Friday, January 27, 2012

The Slow Train Wreck Difference

In two earlier articles (The Market Technicals - Get Back In The Water? and The Fear Roller Coaster - Are We There Yet?) I pointed out some striking similarities between now and mid-2008 - the lull before the annihilation. Here, I'd like to add some more similarity, but then consider a major difference.

Technical formations have predictive power because they resolve themselves up or down at a rate much better than 50%. How useful they are depends on how far away from 50%. The head and shoulders formation, for example has about a 65% success rate for predicting a trend change. One of the formations with the highest success rate is the descending wedge at about 90%. This is a bullish signal where a quieting down trend breaks strongly to the upside. If you apply it to the VIX, the market's fear index, you get another bullish signal (bearish for the stock market).

If you look at what the VIX did during 2008, you see not one, but two descending wedges:



The formation was 2 for 2 over this time with both breaking sharply to the upside. Both ran the VIX briefly below the critical 20 level that typically divides bull from bear markets, but it couldn't stay there for long. And they both dropped the VIX below the 140/200 day ema moving average pair for a short time and induced a negative divergence between them.

So what's the VIX doing now?



Egad ! The very same thing. We're definitely in a descending wedge and it has put us below a VIX 20 and the moving average pair. So are buyers of the present rally chumps being set up for the kill? Is it the end of the world again once this formation breaks?

Well, let's just curb our apocalyptic fervor. The market is way overextended on the upside and a correction is likely not too far away.

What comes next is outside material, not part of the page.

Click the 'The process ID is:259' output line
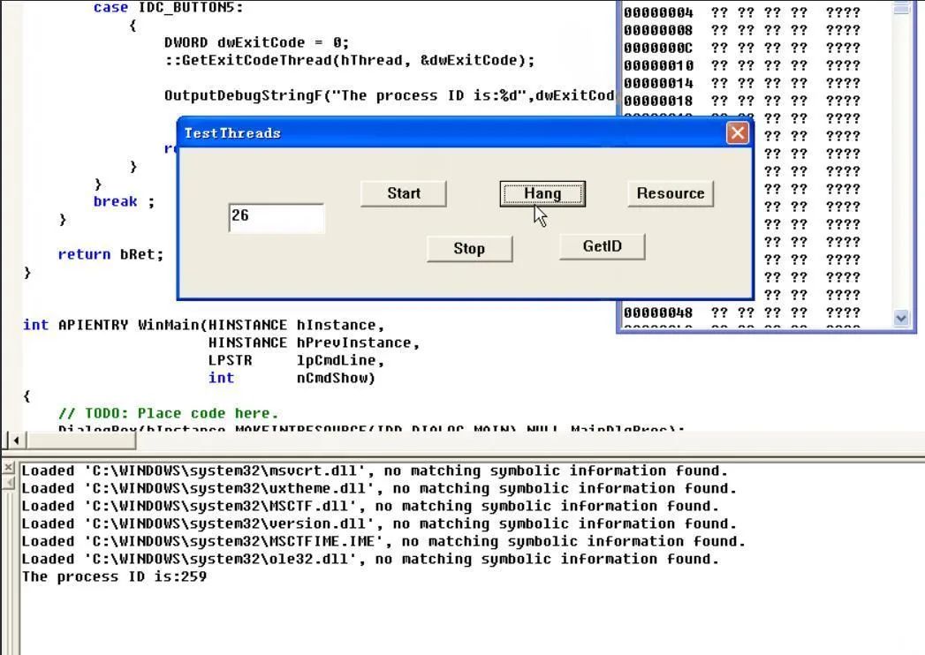Image resolution: width=925 pixels, height=655 pixels. (x=115, y=576)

But there are powerful fundamentals at work that make now much different than 2008. There is the basic and powerful economic cycle that tends to overrun a lot of other concerns. In 2008, it was on the downside. Now it is going the other way, albeit in a very subpar recovery so far.

But maybe more important than that is something that Michelle Caruso Cabrera of CNBC points out about the European banking crisis, which presumably would be the catalyst for another end of the world sell off. She is CNBC's guru on the scene in Europe, and she calls what is happening there now a very slow train wreck version of the very fast and surprising train wreck that hit the US in 2008. And Jim Cramer has said that, even though half-measures being implemented, the kicking of the can down the road, is reviled by us all, it buys time for the banks to collateralize and capitalize and do whatever needs to be done - critical time that they did not have in 2008. What made the sell off of 3 years ago so bad was the prospect of a lockup of the financial system, but now the Germans and others have made it clear that they will print money as needed to prevent that.

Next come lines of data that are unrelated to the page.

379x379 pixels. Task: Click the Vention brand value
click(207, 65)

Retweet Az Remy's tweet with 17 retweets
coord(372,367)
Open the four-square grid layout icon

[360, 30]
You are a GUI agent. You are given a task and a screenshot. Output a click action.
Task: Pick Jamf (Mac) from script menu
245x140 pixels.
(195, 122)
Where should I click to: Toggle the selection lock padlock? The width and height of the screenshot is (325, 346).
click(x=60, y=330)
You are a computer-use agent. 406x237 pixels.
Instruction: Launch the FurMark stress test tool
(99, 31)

A market correction is very likely soon, which will break the wedge on the charts and carry out a repeat of the downturn, but how severe that downturn will be is very uncertain. That will all depend on how well the banks and governments in Europe are using their time to ready themselves for defaults, CDS kick-ins and who knows what. The shape of the upcoming correction will give us a clue as to how severe it will be. As in May of 2008, we now have poked our nose above the 140 day ema, but the turn out of the first VIX wedge back then sent the S&P decisively back below the 140. If a correction now looks to be holding near the 140 nicely, then we may have some clear sailing ahead. It would be a very positive sign for the market.

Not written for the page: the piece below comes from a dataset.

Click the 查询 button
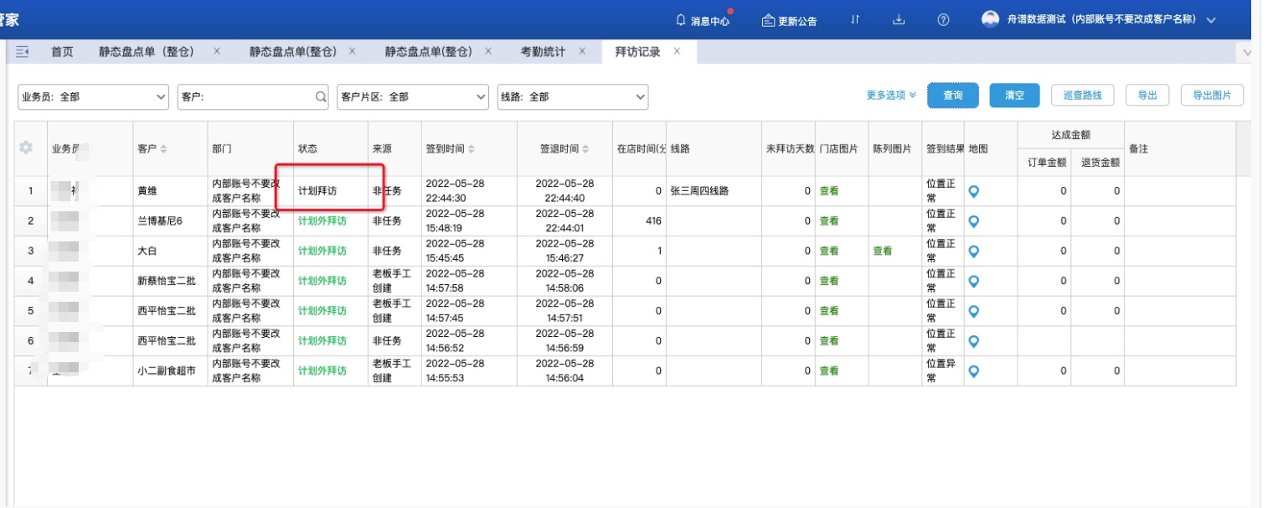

But if it breaks strongly back below the 140, batten down the hatches. Europe's troubles don't seem to matter lately, investors are fatigued with it. But in the next major correction, they will revisit what they're doing over there, and if they like what they see, we may derail from the 2008 path to apocalypse - the slow train wreck difference. A sell off to a little below the 140 on the Russell would be your 10% bull market correction, so how the next significant downturn behaves around this critical moving average pair is going to be critical. One should be cautious until then.